*** SUPPLIED PASSAGE

# Healing and Wellbeing > General Health >  >  Are there any underlying medical problems that could be causing my anxiety symptoms?

## Fancy bob

e.g like physical health issues?

----------


## WintersTale

What are your symptoms?

----------


## CeCe

Depends? What are you going through? you should always check with a doctor to see if other things are going on with you, too.

----------


## Otherside

Yes. It could be. I've heard of someone who was misdiagnosed with panic disorder who actually had a physical health problem. As it is, I've been blood tested a few times to check that my illness _isn't_ caused by something physical. It shouldn't  be to unreasonable to ask for a blood test, espeically if you haven't had one in a while, and it might clear a few things up. 

Or do you mean anxiety caused by the physical symptoms? Like, you're anxious because you think they're noticable, or because you're worried they're getting worse, and they're affecting you in that way? Again, yes. That can happen. Pretty common. There's a lot of people out there who have depression or anxiety issues due to a physical illness.

----------


## WintersTale

I actually was diagnosed with a few other things before I was diagnosed with Bipolar. So it does happen.

----------


## Antidote

Lots of conditions can cause anxiety and depression. You should always get a blood test first to rule out common causes like thyroid problems, anemia etc...

******

ASSIGNMENT 1: Reproduce the part of the forum thread on medical causes of anxiety that begins with the words "What are your" and ends after the words "with you, too.".
ASSIGNMENT 2: Carry on the forum thread about whether medical problems can cause anxiety, starting after its final post.

*** DATA EXTRACTS

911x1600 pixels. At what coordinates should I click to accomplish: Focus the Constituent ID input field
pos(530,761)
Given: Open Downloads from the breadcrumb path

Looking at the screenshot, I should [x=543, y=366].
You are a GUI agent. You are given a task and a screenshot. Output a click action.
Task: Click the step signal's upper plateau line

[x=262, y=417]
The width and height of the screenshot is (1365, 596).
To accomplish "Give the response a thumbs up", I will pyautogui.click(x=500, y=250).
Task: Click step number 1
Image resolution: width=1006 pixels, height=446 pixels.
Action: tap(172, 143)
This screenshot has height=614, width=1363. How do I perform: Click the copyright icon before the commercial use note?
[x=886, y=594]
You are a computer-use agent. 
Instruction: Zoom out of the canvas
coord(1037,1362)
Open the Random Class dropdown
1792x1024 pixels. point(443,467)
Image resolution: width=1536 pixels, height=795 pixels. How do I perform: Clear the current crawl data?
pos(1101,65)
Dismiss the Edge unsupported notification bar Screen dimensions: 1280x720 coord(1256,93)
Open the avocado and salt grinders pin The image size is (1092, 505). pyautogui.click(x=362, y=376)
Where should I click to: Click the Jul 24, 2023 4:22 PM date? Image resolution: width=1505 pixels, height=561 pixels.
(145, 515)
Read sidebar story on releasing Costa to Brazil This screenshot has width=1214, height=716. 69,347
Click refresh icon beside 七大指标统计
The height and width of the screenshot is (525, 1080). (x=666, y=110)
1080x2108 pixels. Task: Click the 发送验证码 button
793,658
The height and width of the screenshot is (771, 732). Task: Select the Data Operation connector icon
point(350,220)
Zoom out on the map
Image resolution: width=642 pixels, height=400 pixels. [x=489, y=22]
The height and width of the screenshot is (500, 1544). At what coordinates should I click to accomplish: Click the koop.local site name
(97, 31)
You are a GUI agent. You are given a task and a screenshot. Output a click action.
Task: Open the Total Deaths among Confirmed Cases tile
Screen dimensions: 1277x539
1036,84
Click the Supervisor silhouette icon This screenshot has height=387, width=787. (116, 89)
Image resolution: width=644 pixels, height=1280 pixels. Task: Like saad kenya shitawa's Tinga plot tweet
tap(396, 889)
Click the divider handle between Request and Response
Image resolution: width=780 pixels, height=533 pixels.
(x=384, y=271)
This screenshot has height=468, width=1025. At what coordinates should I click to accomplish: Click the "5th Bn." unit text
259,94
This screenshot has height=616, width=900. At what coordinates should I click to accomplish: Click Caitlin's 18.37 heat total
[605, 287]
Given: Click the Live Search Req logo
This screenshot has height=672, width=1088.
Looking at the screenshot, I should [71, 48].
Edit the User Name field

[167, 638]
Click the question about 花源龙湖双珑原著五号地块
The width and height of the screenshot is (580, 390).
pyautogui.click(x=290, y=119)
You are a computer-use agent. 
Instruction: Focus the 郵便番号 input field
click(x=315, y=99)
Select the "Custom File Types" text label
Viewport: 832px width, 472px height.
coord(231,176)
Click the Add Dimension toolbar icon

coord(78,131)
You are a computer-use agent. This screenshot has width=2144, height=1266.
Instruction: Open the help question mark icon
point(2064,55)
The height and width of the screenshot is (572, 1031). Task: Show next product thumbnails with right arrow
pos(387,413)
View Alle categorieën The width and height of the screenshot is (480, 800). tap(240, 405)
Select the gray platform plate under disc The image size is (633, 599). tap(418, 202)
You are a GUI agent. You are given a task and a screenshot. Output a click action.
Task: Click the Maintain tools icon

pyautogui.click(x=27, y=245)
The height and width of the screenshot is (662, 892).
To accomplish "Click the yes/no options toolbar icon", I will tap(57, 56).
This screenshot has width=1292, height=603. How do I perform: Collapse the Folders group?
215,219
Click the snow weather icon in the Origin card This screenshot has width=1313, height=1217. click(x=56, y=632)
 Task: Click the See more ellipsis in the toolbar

******

RESULT 1:
What are your symptoms?

----------


## CeCe

Depends? What are you going through? you should always check with a doctor to see if other things are going on with you, too.

RESULT 2:
----------


## Clarity83

I found that my anaemia was real low when I started having anxiety symptoms. My GP put me on iron supplements but my health kept going downhill. I think my iron levels have risen but I still fight horrible anxiety disorder. One of my doctors said it was the iron deficiency while a second opinion GP told me it was simpy anxiety. This confused me so much. I kept thinking it is more than just anxiety and iron... just cause symptoms I was having. Also, I am now thinking if there is any correlation between dental problems and anxiety. The reason is about a month prior to having my anxiety attack at night, I had been getting work done on my rotten wisdom tooth but the dentist must have injected anaesthesia in wrong area cause I had double vision for 4 minutes so he stopped injecting me and thus my dental work remains undone for almost 3 months now. My attack happened soon after that dental visit, I cant help but wonder?? My tooth is pretty rotten and I know teeth are sensitive areas for overall health. Can my anxiety have stemmed from this?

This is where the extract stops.